Von Barbara Dribbusch

Corona zerrt zunehmend an den Nerven und drückt auf die Seele. „Die Lebenszufriedenheit ist deutlich zurückgegangen, Sorgen, Stress und Depressivität sind gestiegen“, sagte Dorota Reis, Forscherin an der Universität des Saarlandes, in einer Umfrage der Deutschen Presseagentur. Sie untersucht seit einem Jahr die psychischen und sozialen Folgen der Pandemie in Befragungen von 1.500 Frauen und Männern.

Die Einschätzung der Gesellschaft habe sich „drastisch verändert“, stellte Reis fest. Während die Teilnehmer und Teilnehmerinnen anfangs berichteten, dass die Gesellschaft zusammenrücke, schätzten sie das Verhalten nun als „eher egoistisch und auseinanderdriftend“ ein. Im Frühjahr seien nach den Lockerungen recht schnell Besserungen eingetreten. Ob das dieses Mal auch so sein werde, wisse man noch nicht, so Reis.

Die Folgen des Lockdowns belasten auch zunehmend StudentInnen. Sie nehmen deshalb viele psychologische Hilfsangebote stärker in Anspruch. „In der Coronapandemie zeigt sich bei Studierenden zunehmend das Fehlen sozialer Kontakte als Problem“, sagte die Sprecherin des Studentenwerks Potsdam, Josephine Kujau, der dpa. Das Studentenwerk bietet seit 25 Jahren eine psychosoziale Beratung für StudentInnen in Potsdam und Umgebung an.

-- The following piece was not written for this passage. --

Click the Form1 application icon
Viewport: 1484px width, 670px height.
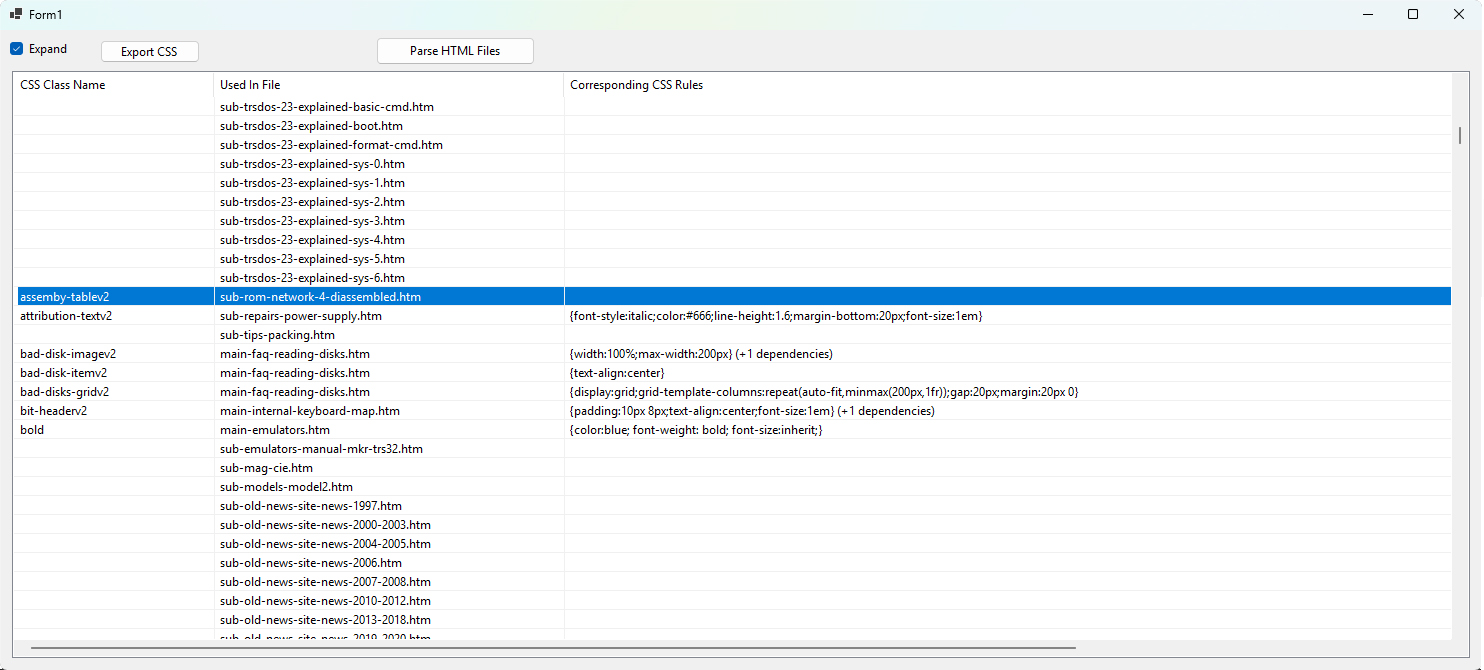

Zum Fehlen der Kontakte kämen veränderte Arbeits- und Lernbedingungen und der Wegfall von äußeren Strukturen im Alltag, sagte die Sprecherin. „Was sonst hilft oder für Ausgleich sorgt, ist nur eingeschränkt möglich.“ Viele Studierende haben zudem konkrete finanzielle Sorgen, beispielsweise durch den Verlust des Nebenjobs oder ein geringeres Einkommen der Eltern, die sie finanziell unterstützen. Auch die Unsicherheit, wie es in den kommenden Semestern weitergehe, werde als belastend empfunden, so Kujau.

Bereits vorhandene Probleme verstärkten sich in der Pandemie, insbesondere Ängste und depressive Zustände“, sagte Marianne Tatschner, die die psychologische Beratungsstelle an der Europa-Universität Viadrina in Frankfurt (Oder) betreut. Vielen falle es schwer, sich selbst zu strukturieren, wenn äußere Strukturen wegfielen.

Die Deutsche Psychotherapeuten-Vereinigung (DPtV) hatte in einer Umfrage unter TherapeutInnen festgestellt, dass die Patientenanfragen in Praxen in einer Januar-Woche 2021 im Vergleich zum Vorjahreszeitraum um durchschnittlich 40 Prozent gestiegen sind. „Die Nachfrage nach Psychotherapie hat während der Coronapandemie stark zugenommen. Nun müssen Lösungen gefunden werden, wie man den PatientInnen helfen kann“, so Gebhard Hentschel, Bundesvorsitzender der Vereinigung, in einer Erklärung. In einer Umfrage im April 2020 hatten 77 Prozent der TherapeutInnen angegeben, die Möglichkeit von Videositzungen anzubieten.